Marcot, B.G.; Croft, L.K.; Lehmkuhl, J.F.; Naney, R.H.; Niwa, C.G.;
Owen,
W.R.; Sandquist, R.E. 19xx (in press). Macroecology,
paleoecology, and
ecological integrity of terrestrial species and communities of the
interior
Columbia River basin and portions of the Klamath and Great Basins.
Gen.
Tech. Rep. PNW-GTR-XXX. Portland, OR: U.S. Department of
Agriculture,
Forest Service, Pacific Northwest Research Station. XX p.
Ecological Functions of Species Among Communities
We present species function profiles that relate key ecological functions
(KEFs) --
those major roles that each species plays in their environment -- of
vertebrates to
occurrence by vegetation community. KEFs of species can affect
ecosystem
productivity, diversity, and sustainability; and function profiles
of species help
summarize the diversity of species functions in ecological communities
of the basin
assessment area. Function profiles of species display the degree
of functional
redundancy (number of species sharing the same KEF) within each community.
Some functions, particularly cavity excavation in snags and primary
borrow
excavation in soil, are highly variable among communities in terms
of number of
species. Late seral forests provide the greatest redundancy in
carrion feeding,
general nutrient cycling, and primary cavity excavation functions of
vertebrates. We
discuss functions and functional redundancy of other communities as
well. We pose
several hypotheses relating species functional redundancy to ecosystem
resiliency
and changes in species community structure, as one facet of ecosystem
management. The greatest vertebrate functional diversity is found
in early seral
montane forest, followed by upland woodlands and riparian woodlands,
and upland
shrublands. No one community, however, contains all ecological
functions of
species.
...
The SER database was queried to produce ecological profiles of species
by
taxonomic group, habitat condition, ecological function, ecological
status and
geographic occurrence, legal status, and other attributes.
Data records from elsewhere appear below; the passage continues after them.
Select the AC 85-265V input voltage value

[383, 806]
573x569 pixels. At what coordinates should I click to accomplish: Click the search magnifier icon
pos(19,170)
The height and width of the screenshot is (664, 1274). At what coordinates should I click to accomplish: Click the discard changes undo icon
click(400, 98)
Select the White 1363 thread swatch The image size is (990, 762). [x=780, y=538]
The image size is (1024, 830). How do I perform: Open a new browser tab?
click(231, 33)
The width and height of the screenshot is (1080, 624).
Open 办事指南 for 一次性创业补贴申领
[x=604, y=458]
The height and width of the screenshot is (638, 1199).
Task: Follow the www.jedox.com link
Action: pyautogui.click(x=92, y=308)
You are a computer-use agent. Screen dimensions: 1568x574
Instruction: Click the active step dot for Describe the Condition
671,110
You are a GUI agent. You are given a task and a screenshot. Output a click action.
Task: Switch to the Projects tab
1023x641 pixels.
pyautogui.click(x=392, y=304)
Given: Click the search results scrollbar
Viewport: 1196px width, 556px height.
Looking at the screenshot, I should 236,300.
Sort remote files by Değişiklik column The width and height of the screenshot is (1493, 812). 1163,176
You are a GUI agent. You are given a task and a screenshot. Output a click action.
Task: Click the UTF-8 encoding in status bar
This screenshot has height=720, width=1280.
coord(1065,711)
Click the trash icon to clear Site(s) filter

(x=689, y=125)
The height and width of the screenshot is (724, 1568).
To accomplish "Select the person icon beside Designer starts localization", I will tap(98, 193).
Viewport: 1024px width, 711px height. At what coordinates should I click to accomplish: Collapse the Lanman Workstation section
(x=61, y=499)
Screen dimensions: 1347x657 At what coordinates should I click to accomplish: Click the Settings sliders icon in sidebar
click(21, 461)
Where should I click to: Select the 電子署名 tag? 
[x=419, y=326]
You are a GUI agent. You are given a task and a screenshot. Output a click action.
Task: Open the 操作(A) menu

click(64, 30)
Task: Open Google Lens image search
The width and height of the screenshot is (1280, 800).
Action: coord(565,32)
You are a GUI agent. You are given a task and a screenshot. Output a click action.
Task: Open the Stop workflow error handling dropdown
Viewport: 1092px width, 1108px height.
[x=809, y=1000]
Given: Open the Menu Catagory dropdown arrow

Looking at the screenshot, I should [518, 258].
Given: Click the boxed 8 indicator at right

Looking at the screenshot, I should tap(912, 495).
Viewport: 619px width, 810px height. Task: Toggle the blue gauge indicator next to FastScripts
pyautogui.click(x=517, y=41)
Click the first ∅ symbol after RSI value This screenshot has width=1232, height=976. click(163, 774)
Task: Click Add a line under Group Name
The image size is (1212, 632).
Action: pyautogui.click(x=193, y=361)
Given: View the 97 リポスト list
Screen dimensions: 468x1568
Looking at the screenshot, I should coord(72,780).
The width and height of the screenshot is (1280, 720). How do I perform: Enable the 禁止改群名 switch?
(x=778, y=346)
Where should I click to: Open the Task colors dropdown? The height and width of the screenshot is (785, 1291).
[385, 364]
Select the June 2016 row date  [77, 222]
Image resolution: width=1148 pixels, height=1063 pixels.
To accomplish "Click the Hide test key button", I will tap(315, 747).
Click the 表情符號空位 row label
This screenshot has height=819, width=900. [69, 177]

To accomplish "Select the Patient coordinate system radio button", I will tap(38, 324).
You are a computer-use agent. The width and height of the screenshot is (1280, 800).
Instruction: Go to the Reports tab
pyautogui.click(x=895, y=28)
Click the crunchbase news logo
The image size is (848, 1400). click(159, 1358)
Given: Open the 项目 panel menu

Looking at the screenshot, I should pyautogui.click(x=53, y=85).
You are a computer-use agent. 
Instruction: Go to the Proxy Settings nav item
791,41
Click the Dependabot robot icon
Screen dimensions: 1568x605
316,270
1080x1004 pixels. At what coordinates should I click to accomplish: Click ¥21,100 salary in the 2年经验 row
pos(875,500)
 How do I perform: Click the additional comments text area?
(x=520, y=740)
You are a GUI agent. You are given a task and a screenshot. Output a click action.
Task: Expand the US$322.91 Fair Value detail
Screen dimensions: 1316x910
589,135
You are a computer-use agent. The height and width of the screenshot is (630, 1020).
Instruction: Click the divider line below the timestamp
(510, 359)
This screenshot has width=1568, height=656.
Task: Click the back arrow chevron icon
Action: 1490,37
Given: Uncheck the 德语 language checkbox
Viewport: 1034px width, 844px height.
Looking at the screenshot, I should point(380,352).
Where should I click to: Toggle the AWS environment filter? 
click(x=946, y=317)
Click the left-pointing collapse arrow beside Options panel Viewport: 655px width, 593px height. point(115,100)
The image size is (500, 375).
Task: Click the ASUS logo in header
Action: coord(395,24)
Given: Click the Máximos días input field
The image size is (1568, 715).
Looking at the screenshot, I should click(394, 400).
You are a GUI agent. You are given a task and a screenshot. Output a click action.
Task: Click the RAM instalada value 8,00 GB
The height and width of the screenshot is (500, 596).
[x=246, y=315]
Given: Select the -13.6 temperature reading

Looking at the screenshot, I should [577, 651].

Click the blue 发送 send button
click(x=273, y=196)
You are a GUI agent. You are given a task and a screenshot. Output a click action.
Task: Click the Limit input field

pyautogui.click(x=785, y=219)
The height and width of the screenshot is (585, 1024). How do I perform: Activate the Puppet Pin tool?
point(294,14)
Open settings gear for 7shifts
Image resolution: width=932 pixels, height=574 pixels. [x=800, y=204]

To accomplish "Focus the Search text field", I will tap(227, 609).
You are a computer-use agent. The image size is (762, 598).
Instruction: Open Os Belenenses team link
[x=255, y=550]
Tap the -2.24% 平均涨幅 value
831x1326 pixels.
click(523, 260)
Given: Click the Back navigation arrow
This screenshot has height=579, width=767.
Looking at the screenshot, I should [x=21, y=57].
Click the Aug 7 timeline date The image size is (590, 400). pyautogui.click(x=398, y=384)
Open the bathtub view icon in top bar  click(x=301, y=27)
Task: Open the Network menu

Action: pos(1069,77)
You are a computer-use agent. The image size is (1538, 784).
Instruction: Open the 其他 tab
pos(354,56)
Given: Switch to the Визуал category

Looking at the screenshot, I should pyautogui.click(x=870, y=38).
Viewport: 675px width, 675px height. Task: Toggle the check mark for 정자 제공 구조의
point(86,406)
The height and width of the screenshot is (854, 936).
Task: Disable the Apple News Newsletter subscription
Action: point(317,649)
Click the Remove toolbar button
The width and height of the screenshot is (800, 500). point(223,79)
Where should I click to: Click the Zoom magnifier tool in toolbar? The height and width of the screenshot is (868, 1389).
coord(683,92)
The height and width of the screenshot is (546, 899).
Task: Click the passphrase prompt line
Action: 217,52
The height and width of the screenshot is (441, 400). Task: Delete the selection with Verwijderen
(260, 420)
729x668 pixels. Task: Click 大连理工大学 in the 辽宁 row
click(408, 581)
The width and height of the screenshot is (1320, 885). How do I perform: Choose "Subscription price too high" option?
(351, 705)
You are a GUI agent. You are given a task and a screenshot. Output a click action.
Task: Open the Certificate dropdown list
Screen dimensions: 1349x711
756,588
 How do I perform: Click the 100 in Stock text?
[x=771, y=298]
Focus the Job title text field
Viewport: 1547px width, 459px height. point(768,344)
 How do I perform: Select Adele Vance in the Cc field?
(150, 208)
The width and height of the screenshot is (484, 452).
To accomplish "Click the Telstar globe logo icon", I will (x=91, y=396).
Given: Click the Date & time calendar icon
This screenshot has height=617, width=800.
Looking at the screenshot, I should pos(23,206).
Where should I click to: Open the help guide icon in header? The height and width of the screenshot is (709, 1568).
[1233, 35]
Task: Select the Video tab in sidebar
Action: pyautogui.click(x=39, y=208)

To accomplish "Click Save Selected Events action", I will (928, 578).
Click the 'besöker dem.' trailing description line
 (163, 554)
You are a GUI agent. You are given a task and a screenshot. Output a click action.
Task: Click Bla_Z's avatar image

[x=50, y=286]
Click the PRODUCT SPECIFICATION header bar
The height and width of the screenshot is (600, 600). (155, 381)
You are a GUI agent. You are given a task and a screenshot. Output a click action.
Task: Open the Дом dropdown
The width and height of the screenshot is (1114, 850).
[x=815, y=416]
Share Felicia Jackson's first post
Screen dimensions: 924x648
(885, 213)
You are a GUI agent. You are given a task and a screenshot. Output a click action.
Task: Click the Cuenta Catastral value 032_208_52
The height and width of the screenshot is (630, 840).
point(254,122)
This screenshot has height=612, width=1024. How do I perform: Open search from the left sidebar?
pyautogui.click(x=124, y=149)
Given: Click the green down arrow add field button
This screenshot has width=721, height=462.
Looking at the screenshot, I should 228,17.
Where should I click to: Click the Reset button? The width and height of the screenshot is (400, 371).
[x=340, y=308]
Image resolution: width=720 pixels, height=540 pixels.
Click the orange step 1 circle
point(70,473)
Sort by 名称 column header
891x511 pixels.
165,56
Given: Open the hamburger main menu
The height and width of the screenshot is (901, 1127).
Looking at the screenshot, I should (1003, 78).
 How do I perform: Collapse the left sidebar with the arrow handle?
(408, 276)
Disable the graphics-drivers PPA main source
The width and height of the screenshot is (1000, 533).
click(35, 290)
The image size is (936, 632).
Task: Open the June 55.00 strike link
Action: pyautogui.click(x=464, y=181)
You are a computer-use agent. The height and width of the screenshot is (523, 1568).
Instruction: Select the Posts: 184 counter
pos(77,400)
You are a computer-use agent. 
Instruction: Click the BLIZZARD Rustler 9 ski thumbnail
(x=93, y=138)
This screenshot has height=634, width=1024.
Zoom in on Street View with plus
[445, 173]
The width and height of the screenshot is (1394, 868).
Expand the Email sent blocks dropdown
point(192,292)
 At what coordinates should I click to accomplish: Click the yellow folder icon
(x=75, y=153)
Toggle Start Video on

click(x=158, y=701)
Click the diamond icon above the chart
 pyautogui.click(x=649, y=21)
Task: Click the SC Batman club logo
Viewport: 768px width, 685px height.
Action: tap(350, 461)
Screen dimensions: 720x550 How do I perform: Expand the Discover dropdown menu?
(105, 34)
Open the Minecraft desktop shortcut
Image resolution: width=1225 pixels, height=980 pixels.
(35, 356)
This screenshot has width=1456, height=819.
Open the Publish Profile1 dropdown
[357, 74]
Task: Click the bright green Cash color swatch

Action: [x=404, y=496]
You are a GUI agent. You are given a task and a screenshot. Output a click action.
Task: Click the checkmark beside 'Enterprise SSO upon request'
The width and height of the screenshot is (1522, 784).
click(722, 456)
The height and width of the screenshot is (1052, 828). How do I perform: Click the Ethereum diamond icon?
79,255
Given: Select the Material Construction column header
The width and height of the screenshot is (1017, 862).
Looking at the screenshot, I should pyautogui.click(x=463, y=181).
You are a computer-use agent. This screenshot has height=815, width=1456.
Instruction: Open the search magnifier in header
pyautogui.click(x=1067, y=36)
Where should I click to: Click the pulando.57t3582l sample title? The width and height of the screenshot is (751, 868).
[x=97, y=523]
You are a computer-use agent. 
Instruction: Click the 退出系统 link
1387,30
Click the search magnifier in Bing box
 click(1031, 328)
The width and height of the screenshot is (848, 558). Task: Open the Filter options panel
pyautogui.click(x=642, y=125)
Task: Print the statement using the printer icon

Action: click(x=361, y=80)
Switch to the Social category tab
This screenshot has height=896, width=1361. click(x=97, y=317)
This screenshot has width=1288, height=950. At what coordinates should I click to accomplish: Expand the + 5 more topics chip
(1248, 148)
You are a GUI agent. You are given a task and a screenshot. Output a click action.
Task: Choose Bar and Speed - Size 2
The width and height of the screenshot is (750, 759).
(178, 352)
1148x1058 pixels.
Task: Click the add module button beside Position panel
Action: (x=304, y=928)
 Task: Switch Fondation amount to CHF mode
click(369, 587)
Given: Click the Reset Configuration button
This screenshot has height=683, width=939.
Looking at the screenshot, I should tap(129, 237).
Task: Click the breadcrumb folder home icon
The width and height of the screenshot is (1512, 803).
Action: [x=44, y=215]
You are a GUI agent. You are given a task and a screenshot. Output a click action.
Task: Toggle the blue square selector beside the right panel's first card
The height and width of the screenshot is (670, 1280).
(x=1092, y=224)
Because
few studies have
been conducted on most of the basin species, the SER database is incomplete
and
consists largely of categorical information based on the judgments
and experiences
of experts (see Marcot and others, in prep., and Marcot, in prep. for
caveats on use
and interpretation of the SER database information).
...
Key ecological functions of species were further explored by cross-tabulating
number of vertebrate species by ecological functions and by terrestrial
vegetation
communities. This resulted in "species-function profiles" that
were used to
determine which vegetation communities had the greatest variation in
KEFS of
species, and which ecological function categories varied the most over
vegetation
communities.
Species function profiles were developed for all vertebrates combined
by tallying
the number of species with selected specific KEFs, by terrestrial vegetation
community. Greater numbers of species with the same KEF in a
specific community
were interpreted as greater redundancy of that function. Similarly,
Huston (1994:3)
referred to species with the same KEFs as "functional types of organisms,"
and
redundancy of species with a particular KEF as "functionally analogous
species."
Franklin and others (1989:93) noted that "forest ecosystems which have
redundancy
in structure and function are more likely to be able to absorb stresses,
including
species losses, without catastrophic damage...." Silver and others
(1996:17)
similarly concluded that "functional diversity, and not just species
richness, is
important in maintaining the integrity of nutrient and energy fluxes,"
and that high
species richness affords alternative and redundant pathways for the
flow of
resources in an ecosystem. Our species function profiles helped
(1) identify
communities with the greatest (and the least) redundancy in ecological
functions of
species, and (2) determine variation in redundancy of each KEF among
communities.
Total functional diversity of all vertebrate species was calculated
by multiplying the
number of KEFs of vertebrate species in each terrestrial vegetation
community by
the average number of vertebrate species performing each function (after
Huston
1994:4ff). Species function profiles and total species functional
diversity were not
calculated for rare or potentially rare plants and allies, nor for
invertebrates, because
(a) scientific knowledge and our databases of these taxa are incomplete,
and (b)
most of these species likely respond to microhabitats, microclimates,
and substrates
at far too fine a resolution than afforded by the available broad-scale
data in this
study.
...
Species function profiles--Numbers of species with selected KEFs were
tallied by
terrestrial vegetation community. We term these depictions "species
function
profiles" (fig. 30), which depict variations in functional redundancy
among
terrestrial vegetation communities (table 2). For this analysis,
we selected a range
of KEFs that seemed particularly pertinent to vertebrates and for which
variations in
numbers of vertebrate species among communities might prove instructive
(table 8).
We explored patterns of two trophic relations functions. The first
was presence of
heterotrophs (table 8), which can include primary consumers or herbivores,
secondary consumers or primary predators, tertiary consumers or secondary
predators, omnivores, carrion feeders, cannibals, and coprovores (feed
on fecal
material). As expected, the number of vertebrate heterotroph
species did not differ
significantly among terrestrial vegetation communities (fig. 31a) because
heterotrophy is a generalized function of all vertebrate species (380).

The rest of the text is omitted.